6100 sayılı HMK 355. Madde gereğince, istinaf sebep ve gerekçeleri ile kamu düzeni yönünden yapılan inceleme sonucunda, açıklanan nedenlerle, ilk derece mahkemesince davanın reddine karar verilmesi gerekirken karar verilmesine yer olmadığına karar verilmiş olması usul ve yasaya aykırı olduğundan davalı vekilinin istinaf başvurusunun 6100 Sayılı HMK’nun 353/1. fıkrası (b-3) bendi gereğince kabulüne, ilk derece mahkemesi kararının kaldırılmasına, bu durum yeniden yargılama yapılmasını gerektirmediğinden davanın reddine karar vermek gerekmiştir.

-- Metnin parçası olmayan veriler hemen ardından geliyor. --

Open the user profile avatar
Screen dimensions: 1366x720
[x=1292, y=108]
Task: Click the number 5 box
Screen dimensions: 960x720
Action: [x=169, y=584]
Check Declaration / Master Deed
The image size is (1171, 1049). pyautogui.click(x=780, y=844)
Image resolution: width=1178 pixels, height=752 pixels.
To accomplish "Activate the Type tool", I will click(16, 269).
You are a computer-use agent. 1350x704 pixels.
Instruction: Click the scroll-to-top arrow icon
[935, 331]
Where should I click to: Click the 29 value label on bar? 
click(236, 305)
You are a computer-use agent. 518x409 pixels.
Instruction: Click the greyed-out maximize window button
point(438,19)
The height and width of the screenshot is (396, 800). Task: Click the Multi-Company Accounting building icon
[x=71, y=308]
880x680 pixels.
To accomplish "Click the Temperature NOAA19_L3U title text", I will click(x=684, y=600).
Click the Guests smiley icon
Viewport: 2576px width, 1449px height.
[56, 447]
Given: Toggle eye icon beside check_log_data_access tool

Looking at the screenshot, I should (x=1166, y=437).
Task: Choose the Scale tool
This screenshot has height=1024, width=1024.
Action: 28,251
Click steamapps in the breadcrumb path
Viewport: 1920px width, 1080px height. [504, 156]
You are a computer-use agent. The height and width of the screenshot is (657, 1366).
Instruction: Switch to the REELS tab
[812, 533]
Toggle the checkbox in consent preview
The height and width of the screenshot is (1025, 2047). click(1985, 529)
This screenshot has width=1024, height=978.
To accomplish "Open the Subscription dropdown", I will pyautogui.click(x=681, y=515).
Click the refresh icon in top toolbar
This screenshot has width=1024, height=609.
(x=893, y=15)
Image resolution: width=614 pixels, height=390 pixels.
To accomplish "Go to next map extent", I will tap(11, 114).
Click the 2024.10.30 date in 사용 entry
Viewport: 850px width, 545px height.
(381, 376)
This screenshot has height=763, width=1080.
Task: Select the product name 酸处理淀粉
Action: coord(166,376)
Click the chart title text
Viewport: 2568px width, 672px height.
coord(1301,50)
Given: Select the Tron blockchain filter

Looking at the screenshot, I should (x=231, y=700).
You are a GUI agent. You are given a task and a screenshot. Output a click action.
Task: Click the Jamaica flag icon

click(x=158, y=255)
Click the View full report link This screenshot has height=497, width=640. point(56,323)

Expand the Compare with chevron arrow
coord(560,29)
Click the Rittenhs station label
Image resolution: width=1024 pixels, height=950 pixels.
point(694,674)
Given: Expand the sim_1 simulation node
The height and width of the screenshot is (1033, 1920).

HÜKÜM:Gerekçesi yukarıda açıklandığı üzere;
1-Davalı vekilinin istinaf talebinin KABULÜ ile Bursa 1 Asliye Ticaret Mahkemesi’nin 01/03/2022 tarih, 2019/140 esas, 2022/190 sayılı kararının KALDIRILMASINA,
2-HMK’nın 353/1-b-3 maddesi gereğince YENİDEN ESAS HAKKINDA HÜKÜM KURULMASINA,
a)Davanın REDDİNE,
b)Alınması gerekli 269,85-TL harçtan peşin alınan 44,40-TL harcın mahsubu ile bakiye 225,45-TL harcın davacıdan alınarak Hazine’ye gelir kaydına,
c)Davacı tarafından yapılan yargılama giderinin üzerinde bırakılmasına,
d)Davalı tarafından yapılan 36,10-TL yargılama giderinin davacıdan alınarak davalıya verilmesine,
e)Davalı kendisini vekil ile temsil ettirdiğinden yürürlükte bulunan AAÜT gereği 9.200,00 TL vekalet ücretinin davacıdan alınarak davalıya verilmesine,
f)Dava şartı arabuluculuk kapsamında hazine tarafından ödenen 1.320,00 TL’nin davacıdan tahsili ile Hazine’ye irat kaydına,
g)Taraflarca yatırılan ve kullanılmayan gider avanslarının kararın kesinleşmesine müteakip ilgili tarafa iadesine,
4-İstinaf eden davalı tarafından yatırılan istinaf harçlarının talebi halinde ilk derece mahkemesince davalı tarafa iadesine,
5-İstinaf aşamasında yapılan gider bulunmadığından, bu konuda karar verilmesine yer olmadığına,
6-Karar tebliği, harç tahsil, harç iade ve gider avansı iade işlemlerinin ilk derece mahkemesince yapılmasına,
7-İstinaf yargılaması sırasında duruşma açılmadığından vekalet ücreti takdirine yer olmadığına,
Dair, dosya üzerinde yapılan inceleme sonunda, 6100 sayılı HMK 362/1.a maddesi gereğince kesin olmak üzere 21/09/2023 tarihinde oy birliğiyle karar verildi.